**ASSIGNMENT:** All entries below are to be returned in full, exactly as they stand.

═══

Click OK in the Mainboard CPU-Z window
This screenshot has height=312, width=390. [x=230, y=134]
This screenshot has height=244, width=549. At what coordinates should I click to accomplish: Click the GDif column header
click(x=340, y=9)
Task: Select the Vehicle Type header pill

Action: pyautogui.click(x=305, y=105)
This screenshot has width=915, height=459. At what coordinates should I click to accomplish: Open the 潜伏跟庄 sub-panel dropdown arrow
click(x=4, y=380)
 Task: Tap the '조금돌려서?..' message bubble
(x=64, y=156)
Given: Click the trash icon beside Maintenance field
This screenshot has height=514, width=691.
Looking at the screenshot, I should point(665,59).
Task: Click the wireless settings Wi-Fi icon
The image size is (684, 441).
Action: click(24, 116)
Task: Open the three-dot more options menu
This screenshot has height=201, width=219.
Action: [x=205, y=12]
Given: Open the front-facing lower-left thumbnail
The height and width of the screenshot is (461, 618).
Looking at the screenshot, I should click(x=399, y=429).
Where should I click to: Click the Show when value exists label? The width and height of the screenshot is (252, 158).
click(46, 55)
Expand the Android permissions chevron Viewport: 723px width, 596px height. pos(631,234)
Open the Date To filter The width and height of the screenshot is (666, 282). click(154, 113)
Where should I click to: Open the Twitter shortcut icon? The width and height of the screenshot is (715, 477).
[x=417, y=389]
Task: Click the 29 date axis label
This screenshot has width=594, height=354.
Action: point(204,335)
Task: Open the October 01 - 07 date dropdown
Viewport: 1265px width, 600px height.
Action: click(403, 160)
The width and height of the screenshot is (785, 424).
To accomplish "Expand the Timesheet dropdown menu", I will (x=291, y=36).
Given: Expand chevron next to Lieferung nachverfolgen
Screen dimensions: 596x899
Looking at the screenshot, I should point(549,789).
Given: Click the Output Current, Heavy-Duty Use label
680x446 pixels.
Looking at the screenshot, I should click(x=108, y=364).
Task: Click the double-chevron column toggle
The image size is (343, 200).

═══

**ANSWER SECTION:**
Click OK in the Mainboard CPU-Z window
This screenshot has height=312, width=390. [x=230, y=134]
This screenshot has height=244, width=549. At what coordinates should I click to accomplish: Click the GDif column header
click(x=340, y=9)
Task: Select the Vehicle Type header pill

Action: pyautogui.click(x=305, y=105)
This screenshot has width=915, height=459. At what coordinates should I click to accomplish: Open the 潜伏跟庄 sub-panel dropdown arrow
click(x=4, y=380)
 Task: Tap the '조금돌려서?..' message bubble
(x=64, y=156)
Given: Click the trash icon beside Maintenance field
This screenshot has height=514, width=691.
Looking at the screenshot, I should point(665,59).
Task: Click the wireless settings Wi-Fi icon
The image size is (684, 441).
Action: click(24, 116)
Task: Open the three-dot more options menu
This screenshot has height=201, width=219.
Action: [x=205, y=12]
Given: Open the front-facing lower-left thumbnail
The height and width of the screenshot is (461, 618).
Looking at the screenshot, I should click(x=399, y=429).
Where should I click to: Click the Show when value exists label? The width and height of the screenshot is (252, 158).
click(46, 55)
Expand the Android permissions chevron Viewport: 723px width, 596px height. pos(631,234)
Open the Date To filter The width and height of the screenshot is (666, 282). click(154, 113)
Where should I click to: Open the Twitter shortcut icon? The width and height of the screenshot is (715, 477).
[x=417, y=389]
Task: Click the 29 date axis label
This screenshot has width=594, height=354.
Action: point(204,335)
Task: Open the October 01 - 07 date dropdown
Viewport: 1265px width, 600px height.
Action: click(403, 160)
The width and height of the screenshot is (785, 424).
To accomplish "Expand the Timesheet dropdown menu", I will (x=291, y=36).
Given: Expand chevron next to Lieferung nachverfolgen
Screen dimensions: 596x899
Looking at the screenshot, I should point(549,789).
Given: Click the Output Current, Heavy-Duty Use label
680x446 pixels.
Looking at the screenshot, I should click(x=108, y=364).
Task: Click the double-chevron column toggle
The image size is (343, 200).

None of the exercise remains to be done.